My pictures don't tell simple stories. They are fragmentary, layered, sometimes raw. They show bodies in upheaval, faces between extinction and self-assertion, spaces in which the boundary between protection and imprisonment is blurred. I don't just want to depict – I want to set off. My art is an attempt to make the invisible visible, the repressed audible, the faded out tangible. For me, it's not about being affected, but about encounters. About the question: What do we see – when we really look?
This creates snapshots against the backdrop of accumulated experiences and experiences from everyday life, the banal and condense into stories. The works address the manifold aspects of human being, their nature and their relationships and ambivalences to and among each other. The environment, the image space can not simply be assigned to stereotypes, abstract and representational elements permeate the pictorial space and in this field of tension open the view to inner and outer experience.
A powerful color scheme, the use of various stylistic means and techniques, as well as the dynamics of the graphics create new multi-layered stories with details that remain hidden from others. The works are created serially in mixed technique (acrylic, oil, wood or linocut, collage, painting and drawing).
Paint, canvas, wooden ground. Painting, gluing, layering. Signs and areas of stacked paint. And somewhere in the middle of it all, a story. That tells itself as if by itself.
Women – visible in the invisible In my artistic work, I dedicate myself to the reality of women's lives – their struggles, their courage, their fractures. I work with painting, graphics and letterpress – media that take up the physical, the resistant and the trace-like. The printing process itself – the pressing, the pressing, the repetition – is more than technology for me. It is a symbol of what many women experience: recurring patterns, social imprints, the effect of external forces on their own lives. I deal with topics that are often overlooked or suppressed: separation, loss, homelessness, forced relationships, emotional and economic dependencies, modern forms of slavery. Situations in which women are often alone, often invisible, often without a voice – and in which resistance, dignity and vulnerability nevertheless coexist.
My pictures don't tell simple stories. They are fragmentary, layered, sometimes raw. They show bodies in upheaval, faces between extinction and self-assertion, spaces in which the boundary between protection and imprisonment is blurred. I don't just want to depict – I want to set off. My art is an attempt to make the invisible visible, the repressed audible, the faded out tangible. For me, it's not about being affected, but about encounters. About the question: What do we see – when we really look?

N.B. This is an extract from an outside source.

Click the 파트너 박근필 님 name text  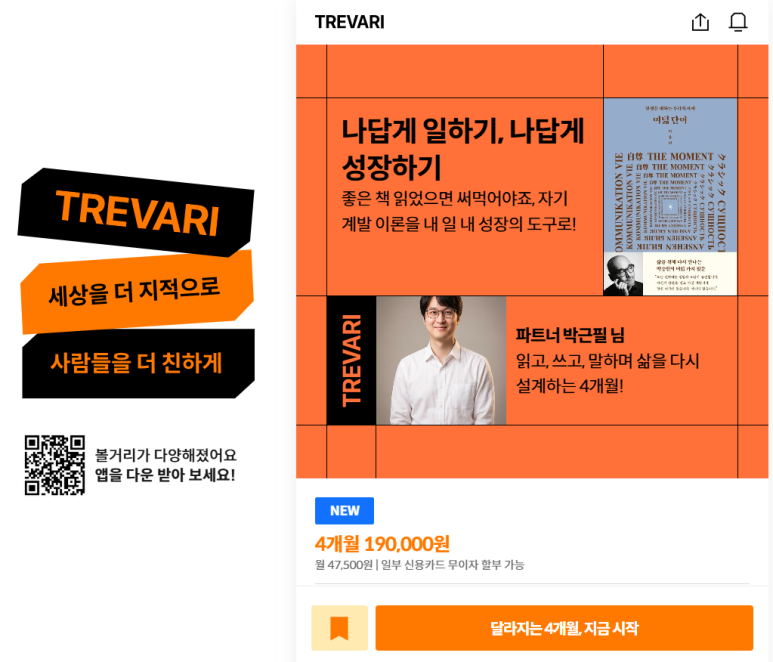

This creates snapshots against the backdrop of accumulated experiences and experiences from everyday life, the banal and condense into stories. The works address the manifold aspects of human being, their nature and their relationships and ambivalences to and among each other. The environment, the image space can not simply be assigned to stereotypes, abstract and representational elements permeate the pictorial space and in this field of tension open the view to inner and outer experience.
A powerful color scheme, the use of various stylistic means and techniques, as well as the dynamics of the graphics create new multi-layered stories with details that remain hidden from others. The works are created serially in mixed technique (acrylic, oil, wood or linocut, collage, painting and drawing).